Description of Project Activities:
Restoration of individual impacts involves 6 steps: scarification, stabilization, filling, revegetation, site protection, and monitoring. Many sites have become compacted and must be scarified to enhance root penetration and water percolation. Impacts deeper than 3 cm require stabilization to impede downhill movement of soil. Wood or rock silt bars are installed as subsurface erosion control structures. Following stabilization, the site is filled to the grade of the adjacent undisturbed area. Fill material consists of 3 components: rock, gravel, and topsoil. All topsoil is purchased from outside the park but specifications require it to be approximately the same soil texture, pH, and organic matter content as that of native soils. Soil is steam sterilized to prevent importation of exotic seeds. Once the site has been filled to grade, it is revegetated. Three revegetation techniques are used: seeding, transplanting, and natural revegetation. Most sites in Paradise are seeded and planted rather than allowed to revegetate solely by natural means. All seeds are collected as close to the impacted site as possible in order to maintain the genetic integrity of the site. Transplants are either salvaged from within the impacted site prior to filling or grown in the park's greenhouse from seeds or plant stock collected in close proximity to the impacted site. In 1984, the park's greenhouse program was started in a 312 square-foot greenhouse. Over the next decade, the shade houses were added and plant production was slowly increased from a first year production of 2,700 plants to 20,000 plants in 1994. In 1994, with the addition of a 864 square-foot cold frame, production increased to 34,000 plants. Also, in 1994 we received a private donation for a 1,800 square-foot greenhouse which was completed in 1996. Plant production increased to 40,000 in 1996. We are hoping to increase plant production to 50,000 to 60,000 plants annually while expanding our volunteer planting program.

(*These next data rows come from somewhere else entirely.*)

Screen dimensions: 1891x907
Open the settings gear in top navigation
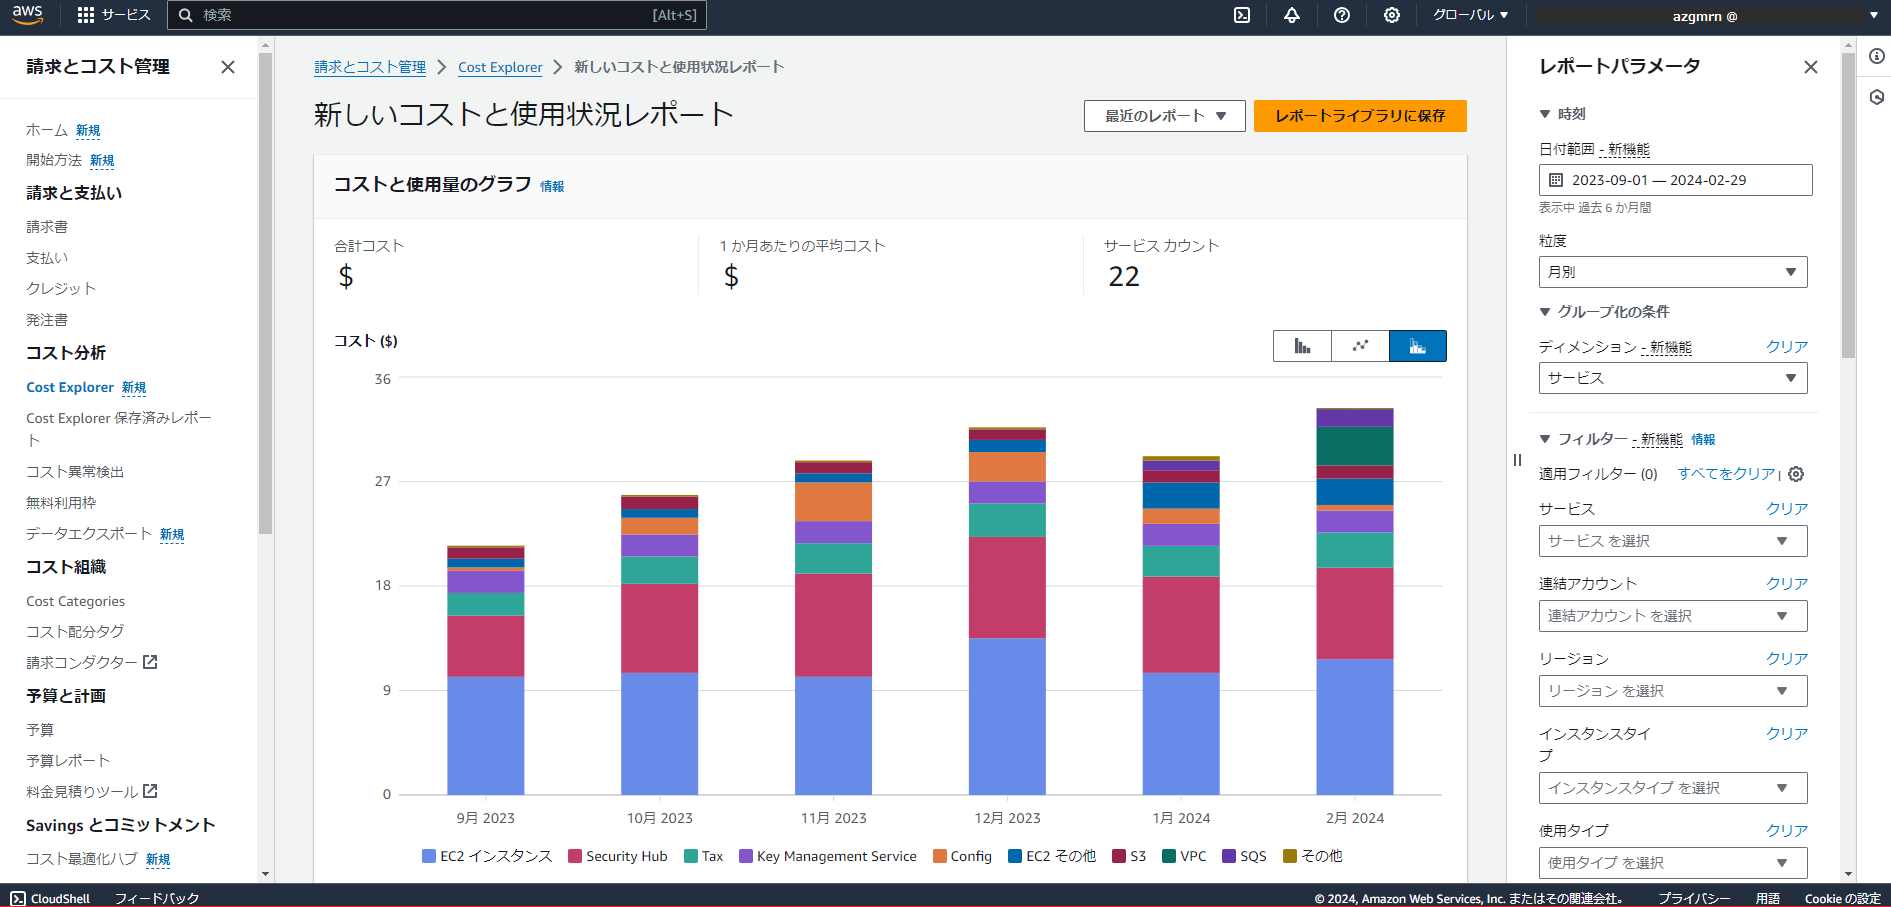pos(1391,15)
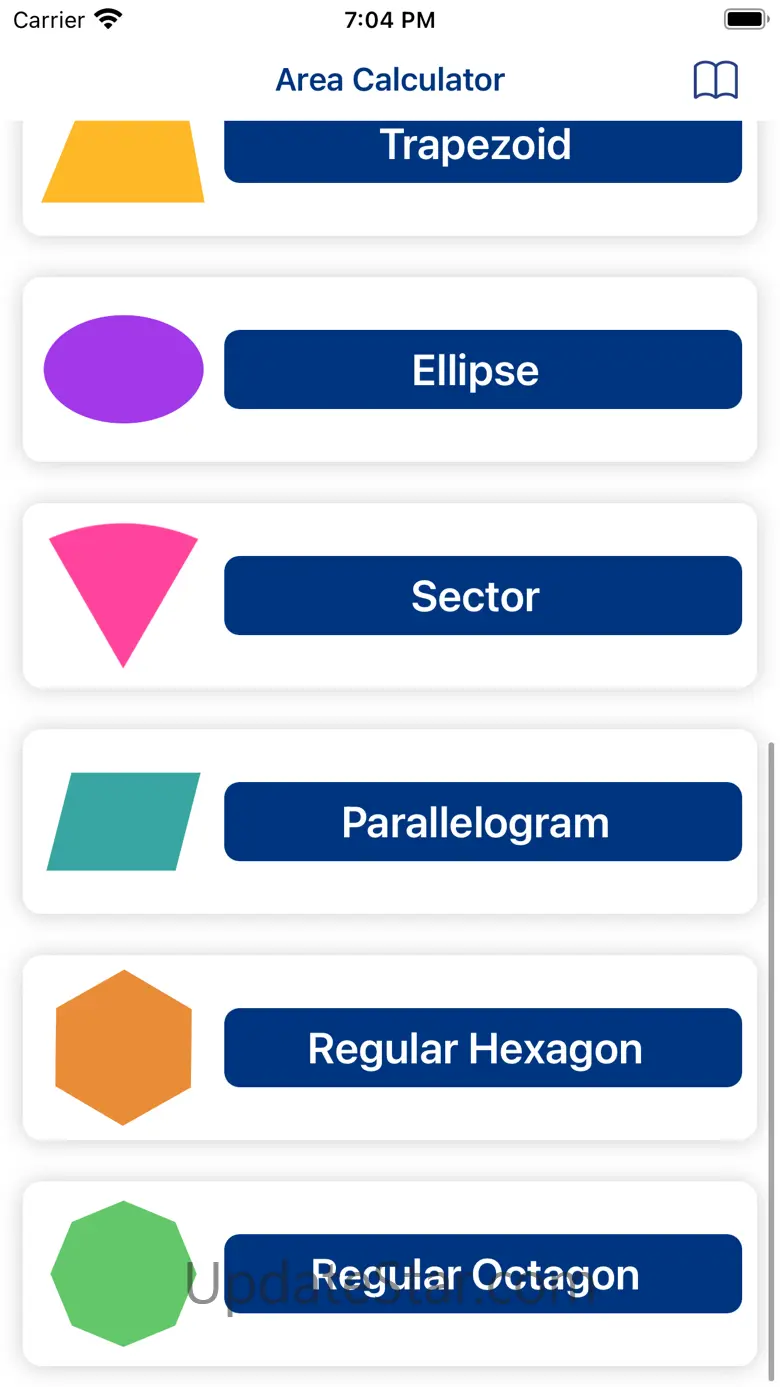The image size is (780, 1387).
Task: Tap the yellow trapezoid shape icon
Action: coord(123,163)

Ecological Outcomes Achieved
Eliminate existing threats to the ecosystem:
Since 1986, approximately 90 (of the total 913) impact sites in the Paradise meadows have been stabilized and filled to grade, representing an area of 71,461 square feet out of a total target area of 516,709 square feet. Furthermore, 15 (6,681 square feet) of the 90 restored impact sites have been revegetated to the point that we feel we have completed active revegetation (i.e. planting and seeding).

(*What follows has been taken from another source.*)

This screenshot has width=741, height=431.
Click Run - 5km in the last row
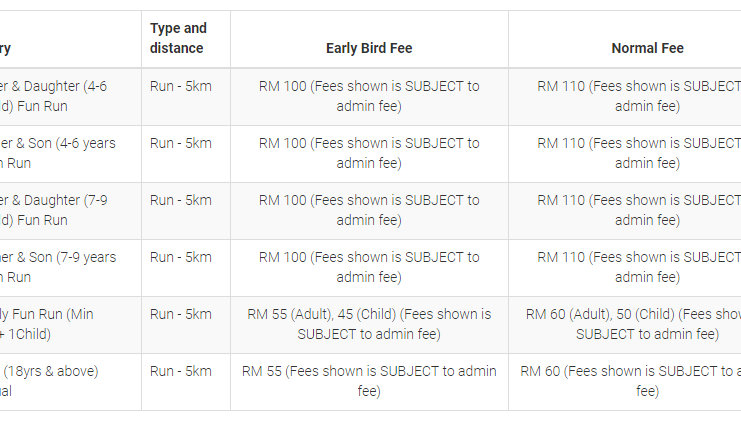pyautogui.click(x=181, y=371)

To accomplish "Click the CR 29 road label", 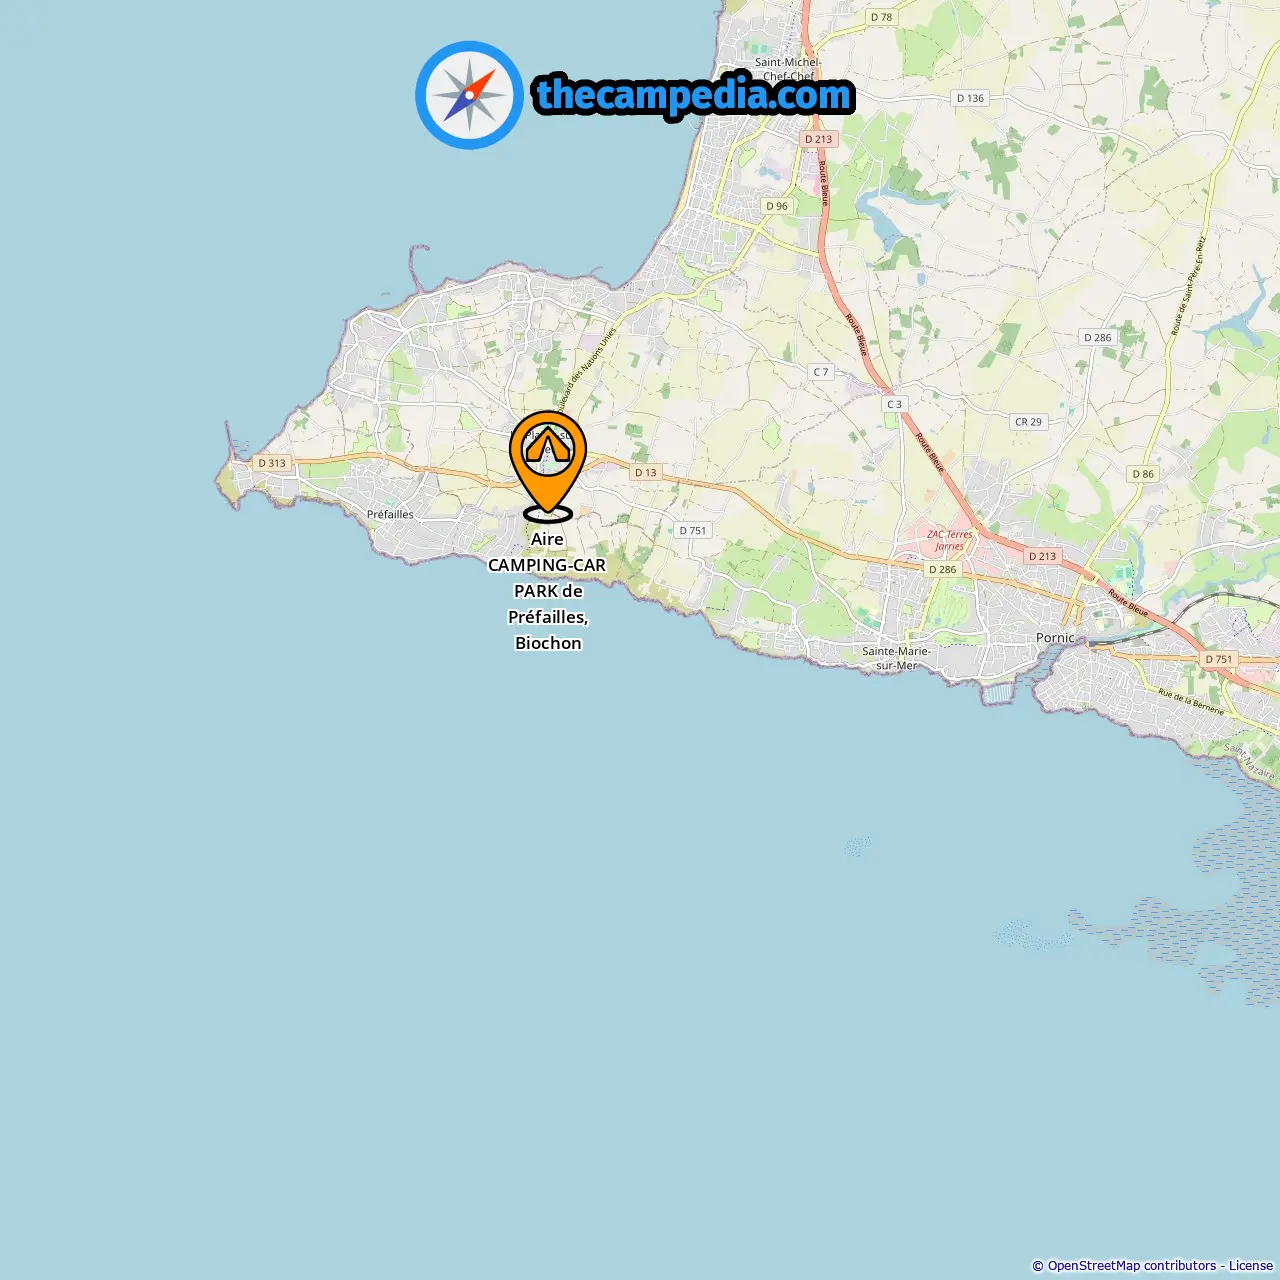I will coord(1028,421).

Socio-Economic & Community Outcomes Achieved
Key Lessons Learned
Paradise Meadows is just one component of the Mount Rainier National Park’s park-wide restoration program. Because it has the highest visitor use within the park, Paradise exhibits the most severe human impacts and the greatest diversity of impacted sites. This range of degradation, along with the site’s accessibility, has made Paradise the model for all other areas currently undergoing, or slated to undergo, restoration. Indeed, Paradise has served as a sort of proving ground where restoration methods and techniques are refined before being employed in projects elsewhere in the park.

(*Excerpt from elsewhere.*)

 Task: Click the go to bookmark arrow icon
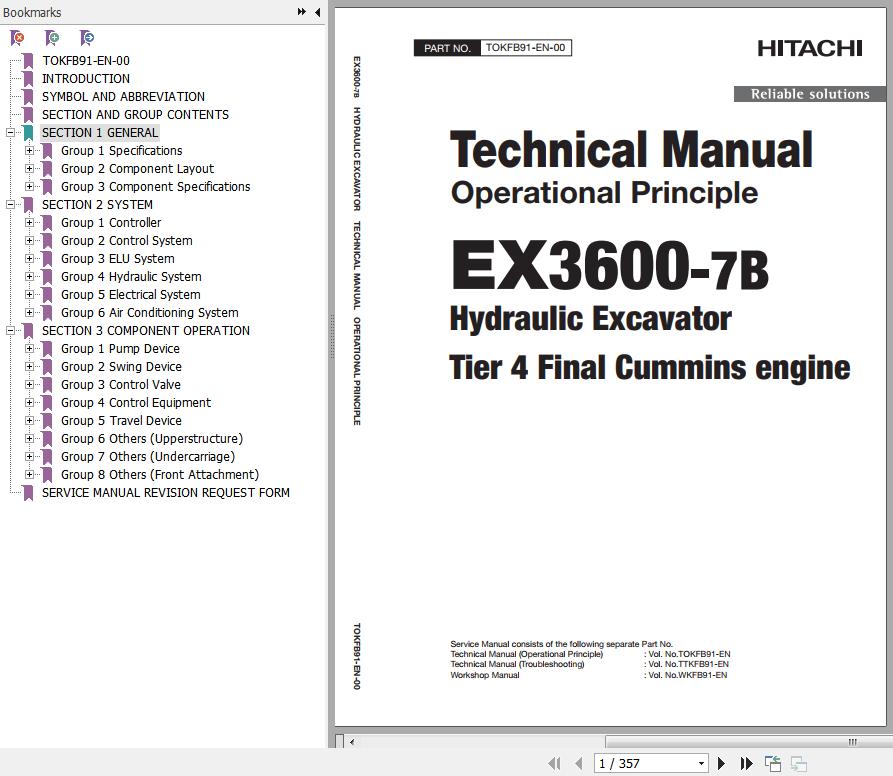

Long-term management strategies focus on addressing the causes of degradation. Because the area is so heavily used for recreational purposes, an improved and expanded visitor education program will be crucial to the ultimate success of the restoration. Visitors need to be informed about fragile, high-elevation ecosystems and the potential impacts of human use. Approaches to heightening visitor awareness include: creating informative displays at the visitor center; offering daily slideshow programs on Paradise use and restoration; installing interpretive signs in the meadows; and roping off sensitive areas. A more creative facet of the campaign to educate meadow users involved the distribution of buttons reading: “Don’t Be A Meadow Stomper!” It was hoped that these buttons would invest conscientious users with a sense of responsibility and stewardship for the meadows.
Sources and Amounts of Funding
This project receives federal funding through the National Park Service.